INSTRUÇÃO ESCRITA A >> Reproduza sem alterações as linhas dos registros que vão da linha com "Description (193, 479)" até a linha com "미디어로그 (267, 114)", incluindo as duas. Não coloque as imagens na resposta.

TRECHO DO TEXTO >>

Escrever é uma palavra-músculo. Há de se exercitar muito!
Chegando em uma parte importante do meu romance, aquele após a primeira metade em que tudo parece muito crítico, muito perigoso e muito assustador — ao menos para mim —, tenho buscado um pouco de apoio nos ensinamentos dos que escreveram antes e que permanecerão muito. Algumas cartas contém bons pontos de vista para seguirmos ou ajustarmos a nossa realidade, falam de amizade e apoio mútuo, desabafos e inquietações.
A escrita enquanto força, conhecimento, medo, amor, um lugar, entranhas, destino. A vontade de fazê-la coisa real.

REGISTROS FORNECIDOS >>
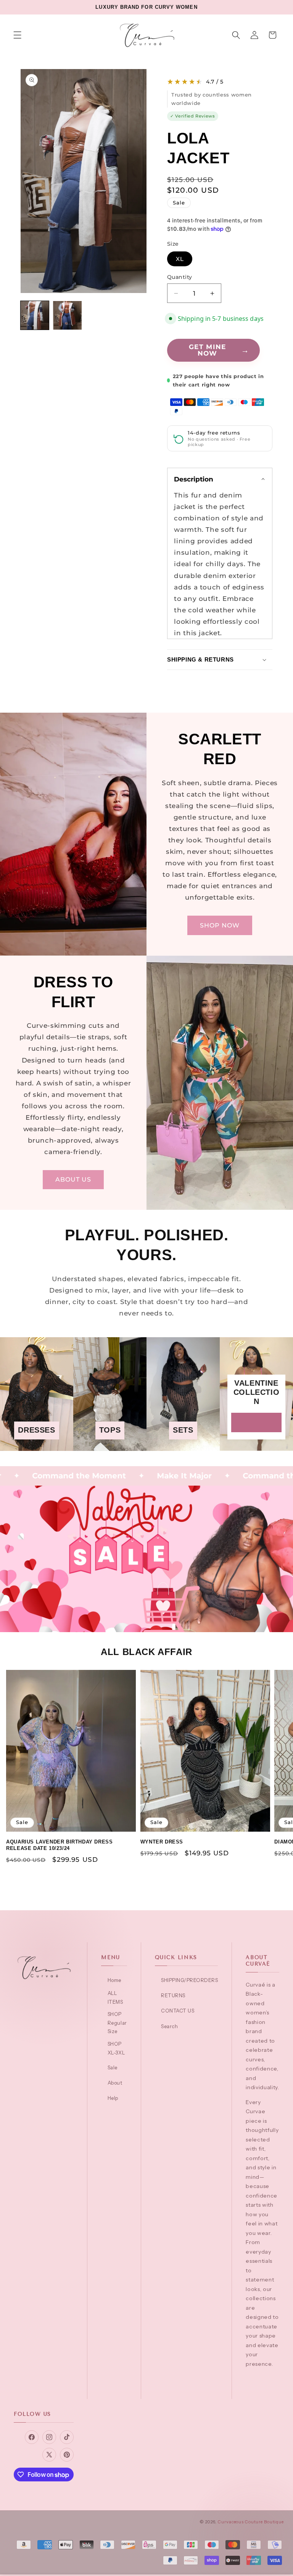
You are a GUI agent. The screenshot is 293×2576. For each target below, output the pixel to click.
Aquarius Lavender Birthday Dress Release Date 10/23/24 (59, 1845)
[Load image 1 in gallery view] (35, 315)
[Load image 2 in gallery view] (67, 315)
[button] (17, 35)
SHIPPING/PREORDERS (189, 1980)
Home (114, 1980)
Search (169, 2026)
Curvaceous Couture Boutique (251, 2521)
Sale (113, 2067)
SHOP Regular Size (117, 2022)
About (115, 2083)
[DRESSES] (36, 1445)
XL (180, 258)
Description (193, 479)
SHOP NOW (220, 925)
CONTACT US (177, 2011)
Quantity (179, 277)
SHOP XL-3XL (116, 2048)
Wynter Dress (161, 1842)
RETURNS (173, 1995)
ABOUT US (73, 1179)
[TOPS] (109, 1445)
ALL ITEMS (115, 1997)
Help (113, 2098)
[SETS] (183, 1445)
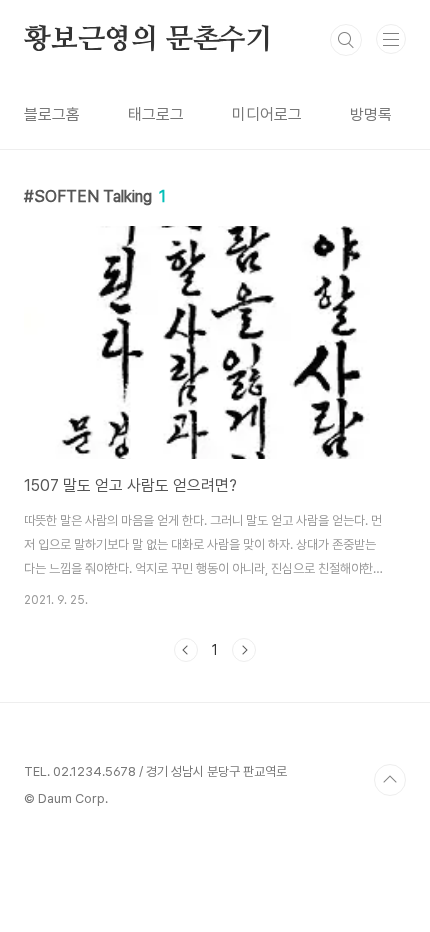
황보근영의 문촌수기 (148, 40)
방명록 (371, 114)
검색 (346, 40)
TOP (390, 780)
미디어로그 (267, 114)
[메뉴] (391, 39)
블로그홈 (52, 114)
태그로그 (156, 114)
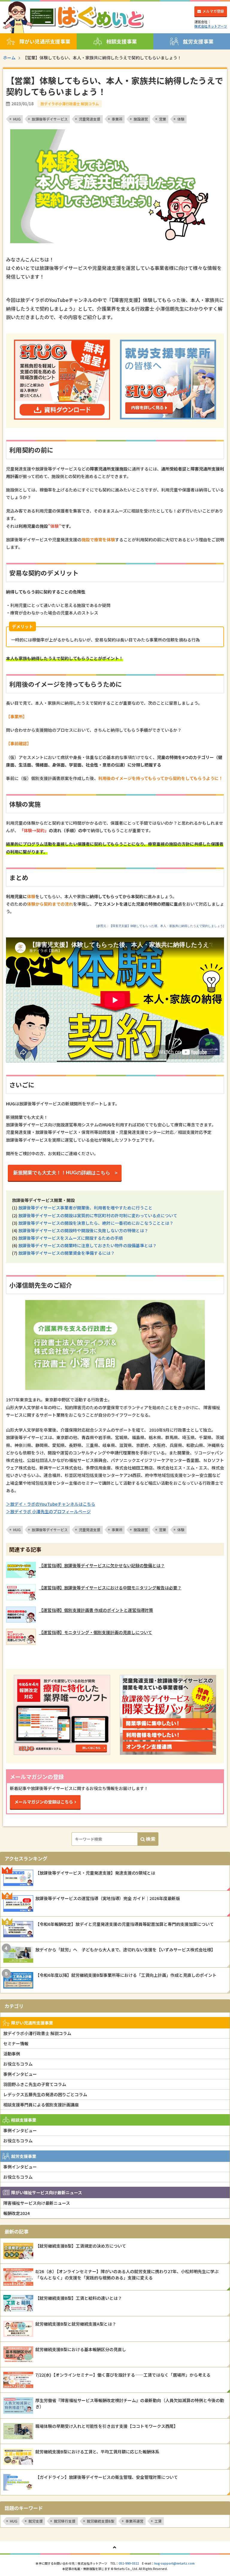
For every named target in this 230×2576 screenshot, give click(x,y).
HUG (17, 118)
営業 (162, 118)
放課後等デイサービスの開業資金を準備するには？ (66, 1253)
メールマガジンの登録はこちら (43, 1802)
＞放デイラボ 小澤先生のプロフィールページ (48, 1511)
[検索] (147, 1839)
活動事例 (11, 2054)
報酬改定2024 (16, 2213)
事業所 (117, 118)
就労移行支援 (64, 2521)
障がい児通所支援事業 (44, 41)
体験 (180, 118)
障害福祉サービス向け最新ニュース (36, 2203)
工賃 (158, 2521)
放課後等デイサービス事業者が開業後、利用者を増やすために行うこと (85, 1208)
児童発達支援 (89, 118)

INSTRUÇÃO ESCRITA B >>
Responda com base no texto sobre a escrita:
(i) Que tipo de palavra o texto diz que "escrever" é?
(ii) Em que parte do romance está chegando quem escreve o texto?
(iii) De que falam algumas cartas, segundo o texto?

RESPOSTA COMPLETA A >>
Description (193, 479)
SHOP NOW (220, 925)
CONTACT US (177, 2011)
Quantity (179, 277)
SHOP XL-3XL (116, 2048)
Wynter Dress (161, 1842)
RETURNS (173, 1995)
ABOUT US (73, 1179)
[TOPS] (109, 1445)
ALL ITEMS (115, 1997)
Help (113, 2098)
[SETS] (183, 1445)
황보근영의 문촌수기 (148, 40)
방명록 (371, 114)
검색 (346, 40)
TOP (390, 780)
미디어로그 (267, 114)

RESPOSTA COMPLETA B >>
(i) É uma palavra-músculo.
(ii) Está chegando a uma parte importante, aquela após a primeira metade, em que tudo parece muito crítico, muito perigoso e muito assustador.
(iii) Falam de amizade e apoio mútuo, desabafos e inquietações.